Doublex

Donald Trump’s Planned Parenthood Heresy

He gets away with it because he’s so good at making his supporters feel exonerated.

Donald Trump CNN GOP Debate
Donald Trump defended Planned Parenthood for helping “millions of women” at Thursday’s Republican debate in Houston.

Mike Stone/Reuters

In Thursday night’s Republican debate, Donald Trump committed a number of heresies against conservative movement orthodoxy. He suggested he’d be even-handed in dealing with the Israel-Palestine conflict. He came out against letting people die in the streets for lack of health care. He said America would be better off if Saddam Hussein were still in power. And, after Marco Rubio hit Trump for his past defense of Planned Parenthood, he offered qualified praise for the right’s great Satan. “Millions and millions of women—cervical cancer, breast cancer—are helped by Planned Parenthood,” Trump said. “So you can say whatever you want, but they have millions of women going through Planned Parenthood that are helped greatly.”

Now, Trump still said he’d defund Planned Parenthood because it does abortions. The internal logic of his position is in some ways crueler than that of his opponents, who don’t concede that they’re willing to take care away from millions of women. But it sounds more moderate, and it has made many conservatives furious. “Maybe it is those years of allegedly dealing with the mob, but Donald Trump again took to the stage and praised a group of murderers called Planned Parenthood,” wrote right-wing radio host and pundit Erick Erickson. “That organization chops up children, sells their body parts, and Donald Trump thinks they are wonderful.”

This is not, of course, the first time that Trump has said nice things about the reproductive health care giant. In August, he told Sean Hannity—correctly—that abortion is “actually a fairly small part of what they do,” and that Planned Parenthood also provides other crucial health services. “We have to help women,” Trump said. “We have to look at the positives.” Then, on Sunday’s Meet the Press, Trump said, “Look, I understand and I have many, many friends who are women who understand Planned Parenthood better than you or I will ever understand it, and they do some very good work: cervical cancer, lots of women’s issues, women’s health issues are taken care of.”

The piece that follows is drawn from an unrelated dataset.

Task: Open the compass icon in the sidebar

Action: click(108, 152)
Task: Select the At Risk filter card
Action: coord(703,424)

Both Rubio and Ted Cruz seem to think they’ll be able to make Trump pay for this. I’m not so sure. As Jamelle Bouie points out, Trump doesn’t draw his support from doctrinaire conservatives—the people who’ve made Planned Parenthood the center of their political demonology. The anger of Trump’s base is less ideological, rooted in inchoate racial grievance and, crucially, declining material circumstances. As the Guardian reported: “Analysis of recent polling and elections survey data indicates that while his base is broad, its members tend, overall, to be older, whiter, poorer, less conservative, less well-educated and, going by past voting records, less likely to turn out than supporters of rival candidates.”

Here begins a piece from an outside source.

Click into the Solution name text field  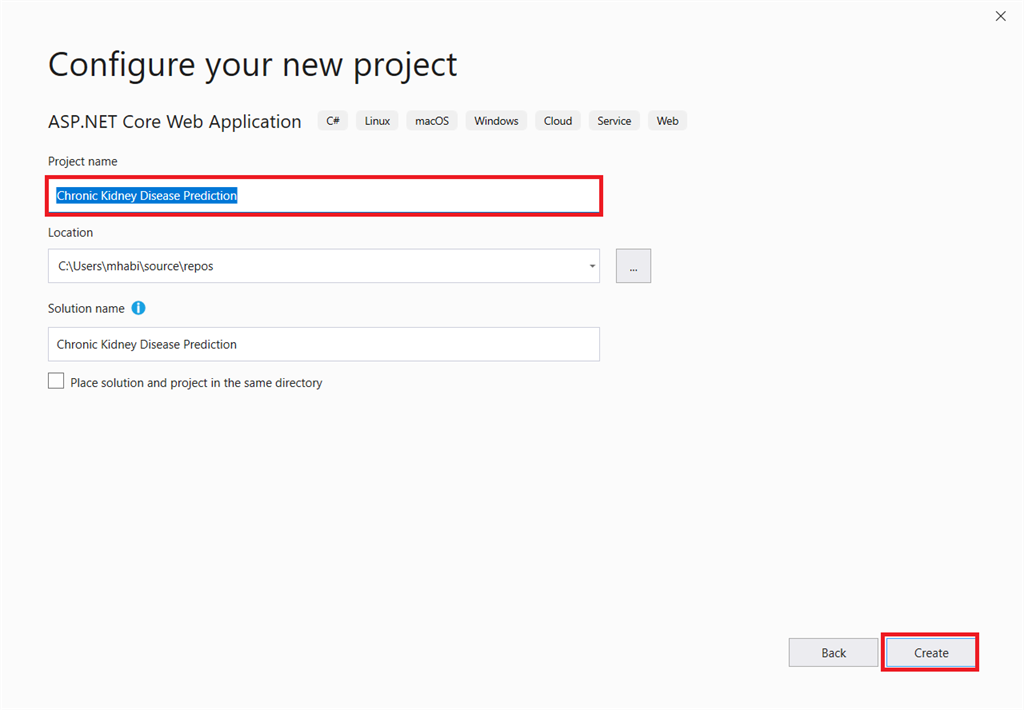(323, 344)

The poorer part is important here. If you need a birth control prescription or a gynecological checkup and you don’t have good health insurance, you go to Planned Parenthood. It’s there for you even if you think that Barack Obama is a Muslim who was born in Kenya and that immigrants are destroying the economy. Planned Parenthood claims that 1 in 5 American women has received care at one of its clinics, and though that figure has been disputed, Trump is right that it’s helped millions of women. There is a reason why, despite the relentless propaganda against it, a recent Gallup poll found that 59 percent of Americans view Planned Parenthood favorably. Thirty-five percent of Republicans continue to think well of the organization. A survey commissioned by Planned Parenthood last year found that 50 percent of Republicans in Ohio and 46 percent in Pennsylvania opposed efforts to defund the organization.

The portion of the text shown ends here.